Family of eight creates super efficient laundry room

Yes, flat is good for them, but those drawers aren’t big enough to handle a full adult sweater!

You can use more than one rod/line on the multiple drying racks for the things that need to lie flat. The fact that some bit might drape over isn’t a problem if you’re not constrained by a drawer apparatus.

I’m a huge fan of making repetitive chores as easy as possible. This laundry room looks better than it functions, to my mind. It’s pretty, sure, but I don’t see how it makes things EASIER for the person doing laundry (other than the sorting bins, but there are a lot of ways to do that).

If you watched the video and went to the site, they do mention that a lot of the materials were bought cheap or repurposed from other things. The before picture clearly shows the machines already there, the cabinet was taken from a daughter’s room, the door was from a son’s haunted house project. And they show her cutting wood, so she did it mostly herself.

Which is why I wrote:

I also wonder how they managed to do that entire redecorating with only $400. Even if you don't value the hours spent doing much of the work yourself, there's still a lot of raw material cost and did they really already own all of the power tools needed to put it together?

@bcsizemo already responded to say that it looks like only a mitre saw was necessary, from a power tools perspective. That’s a major cost I was wondering about, explained away. But $400 is not a lot of money for the amount of redo that they did, so I have to assume there was an astonishing amount of TIME as the main cost (to find things for free/cheap, and to do all the work manually without professional help). Looking at the home in general and the quality of their fixtures, this is not a family that NEEDS to wait so as to be able to find free materials to use. Time spent turning the laundry room into a magazine-ready spread could have done laundry for years. And the end result, as I’ve mentioned above, isn’t actually very space- and use-effective.

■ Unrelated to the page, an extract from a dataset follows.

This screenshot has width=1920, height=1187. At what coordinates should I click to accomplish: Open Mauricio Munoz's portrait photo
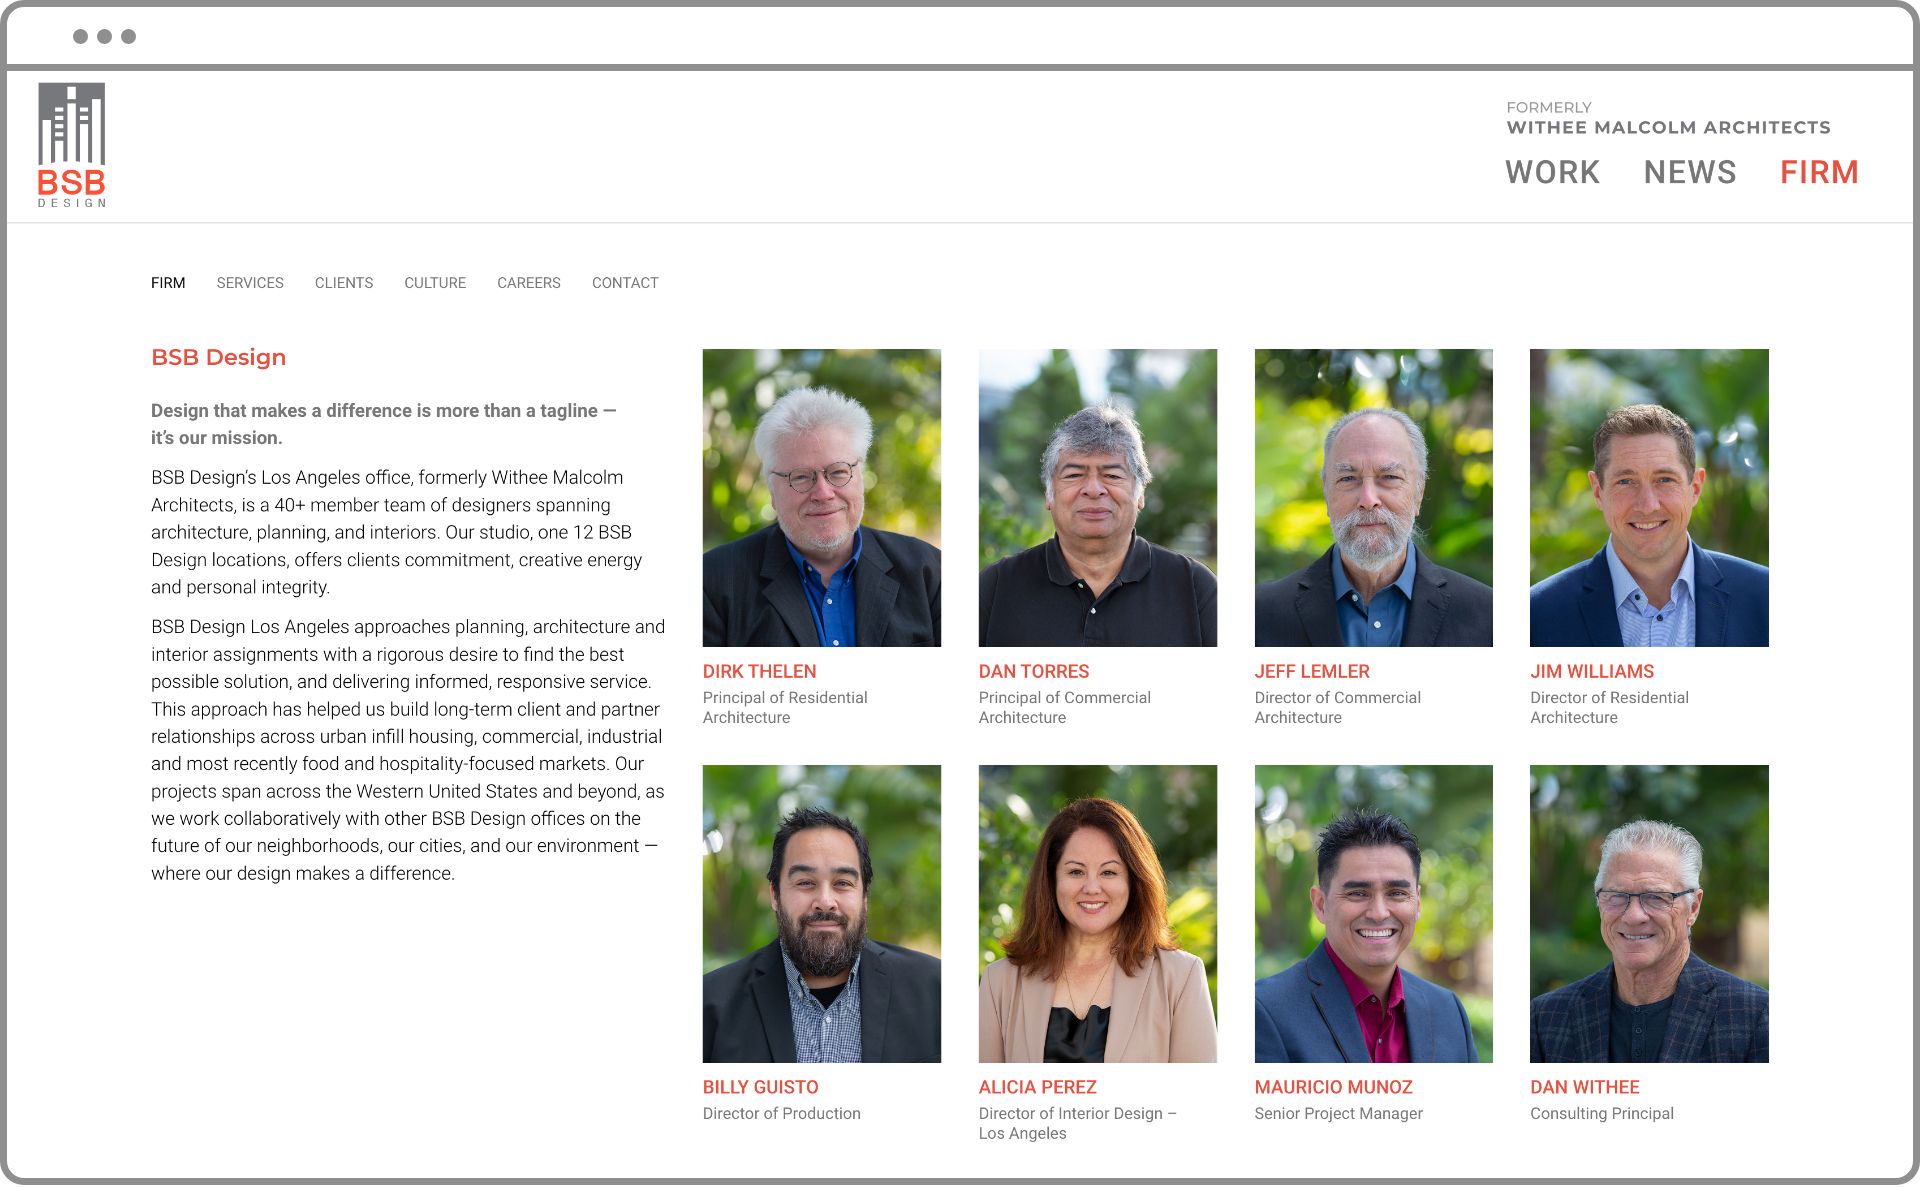(1374, 913)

I think I’m sensitive to this because I have very close friends who both have 50-60+ hour jobs (the husband actually has 3 jobs) and a 45 minute commute to work, and they’re trying to save money by doing their renovations in their “spare time”. It’s been years that the family has been living in chaos now. There comes a time when paying a professional to do the work in a day or two makes more sense than having exposed walls and pipes for months (if not years). Plus, you get expert advice on what NOT to do, either from a cost or functional point of view.

1 Like

This is the best one I’ve found:

It’s from Ikea and is called Mulig. It’s cheap and pretty strong and has a small footprint and more hanging space than most. You can adjust it to hang lots of small items or fewer large items by choosing how many of the racks to fold out, and you can place a sweater on a double rack if it needs to dry flat. It’s stable if you collapse one side and it folds completely flat if you need the space.

That looks great!

Oooh I wonder if that’d clear the cabinets in my laundry room. goes to measure

Edit: Crap, can’t find it on their website, though.

That’s weird, they seem to have a reduced number of products on the U.S. site. There are two versions in Germany:

http://m.ikea.com/de/de/catalog/products/art/40233154/
http://m.ikea.com/de/de/catalog/products/art/20219658/

If you do find it, the dimensions are about 72 x 72 x 160 cm.

Huh, I was always assuming those neat IKEA items other people had that I couldn’t find were just discontinued. I should have known they sold differently in America. Guess I’ll have to head down to the actual store and have a look around instead. Thanks!

“…find efficient ways to use small spaces…” Like having six kids in an overcrowded small world?

Here is the place to tell my favorite laundry story.

In college I had a friend who hailed from Boca Raton, the ultra wealthy place in Florida. He owned many beautiful clothes, which he piled up in a wad on the floor of his closet until it became a small mountain. It was a crime to see his silk blazers crumpled up. He would occasionally take a t-shirt off the pile, spray it with deodorant, call it good, and wear it.

One day I’m walking with him and he says, “I did my laundry.”

“How many loads was it, five?” I ask.

“I did it in one.”

1 Like

Just a note on this. I have been redoing my kitchen for three years now, and it’s not a major remodel either. I kept the cabinets but painted them. I’ve scrounged stuff on craigslist. I have done a lot it for a lot less than most remodels and made my kitchen really functional.

However, I have a beef about how these costs are calculated on DIY projects. I see it in a lot of articles. They cost the paint, the cabinets they got on craigslist or through the ReStore. They cost the hardware for the pulls. But not the tools, not the screws, not the glue, not the tape, not the sandpaper, not the paint rollers nor the disposable paint supplies, not the thing you bought that didn’t work and so you ripped it out. It adds up.

On the plus side of DIY, doing it slowly I’ve been able to let the project evolve in way I wouldn’t have planned, based on actually using it. I haven’t had to move out of my kitchen while the work is getting done, which I couldn’t do. On the negative side - three years and a lot of investment in tools.

3 Likes

This topic was automatically closed after 5 days. New replies are no longer allowed.